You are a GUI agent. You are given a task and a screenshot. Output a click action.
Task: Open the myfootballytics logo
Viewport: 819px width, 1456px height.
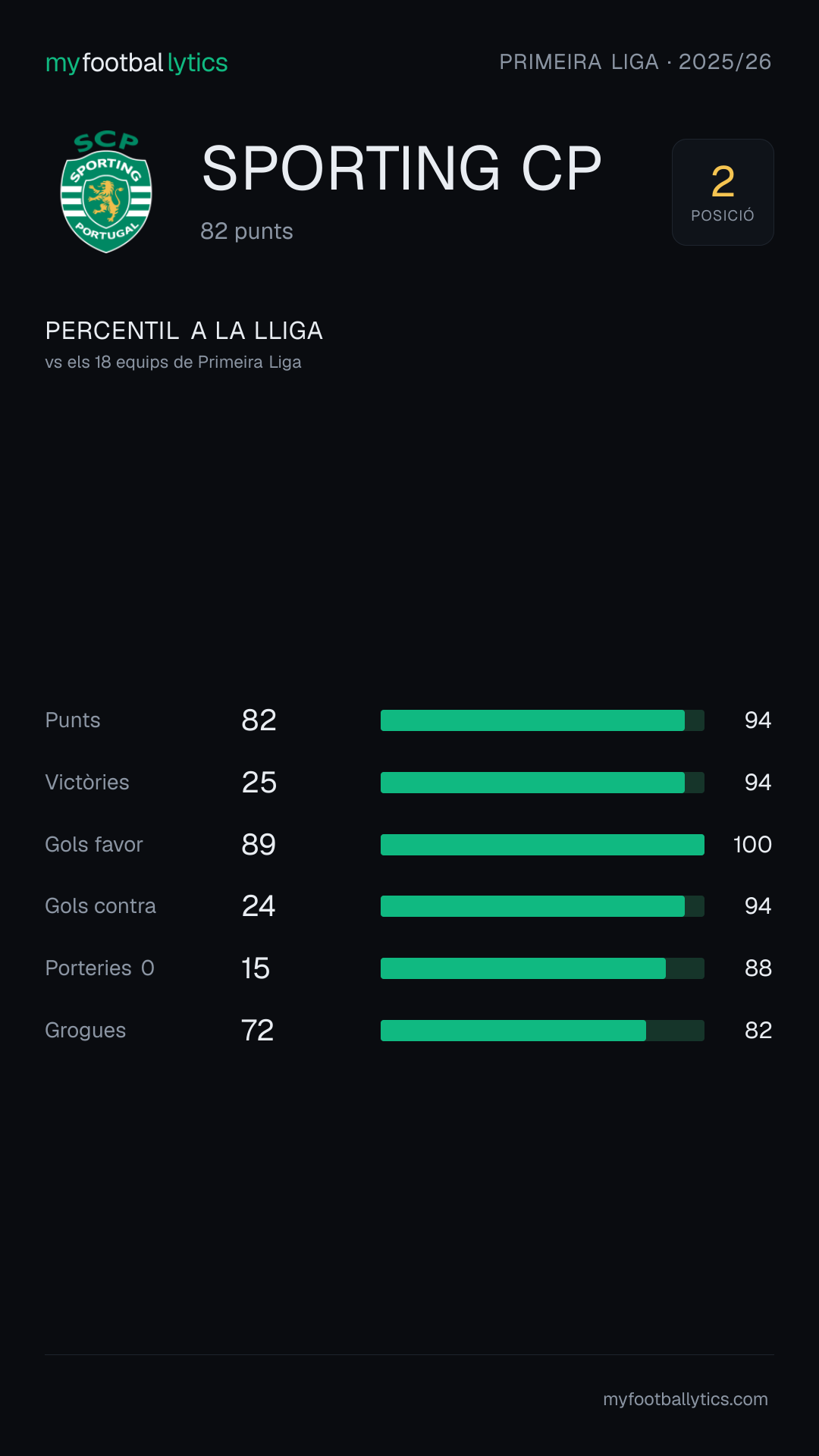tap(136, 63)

==

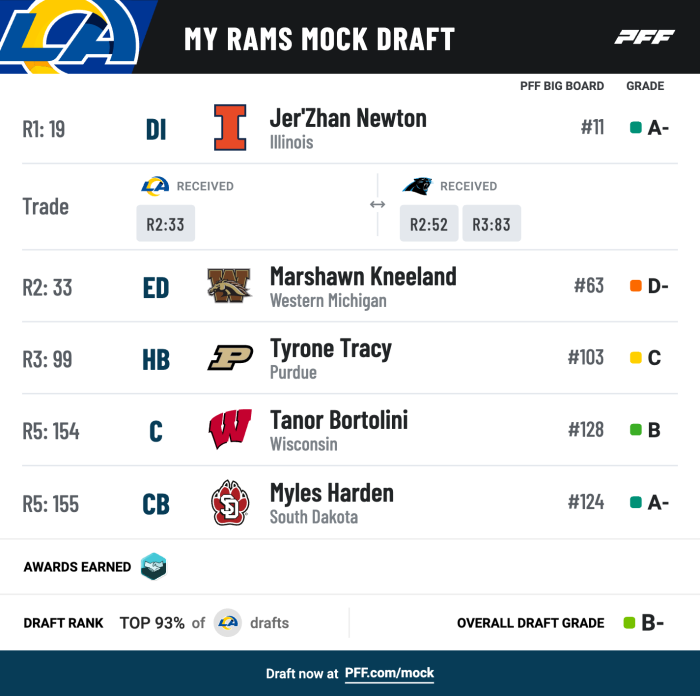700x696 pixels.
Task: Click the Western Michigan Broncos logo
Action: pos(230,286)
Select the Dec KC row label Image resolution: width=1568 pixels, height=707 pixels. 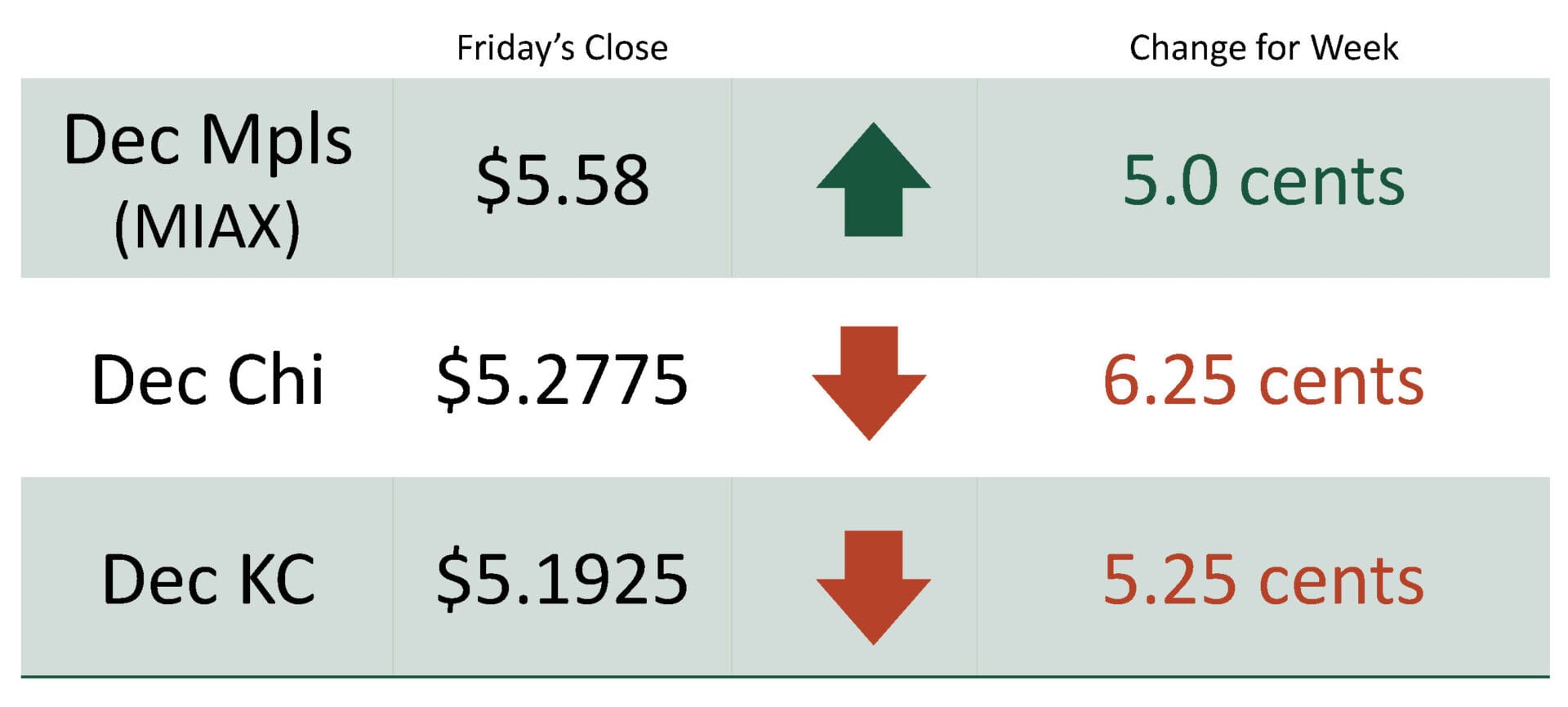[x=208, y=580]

...

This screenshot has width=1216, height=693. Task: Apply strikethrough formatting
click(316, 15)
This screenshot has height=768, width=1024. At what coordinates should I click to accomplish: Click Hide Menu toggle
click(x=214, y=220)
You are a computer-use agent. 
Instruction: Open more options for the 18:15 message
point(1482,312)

● **WHAT YOU WILL DO**: Which lines in the records above contain the string "agent"? Copy them.

● **SOLUTION BELOW**:
You are a GUI agent. You are given a task and a screenshot. Output a click action.
You are a computer-use agent. 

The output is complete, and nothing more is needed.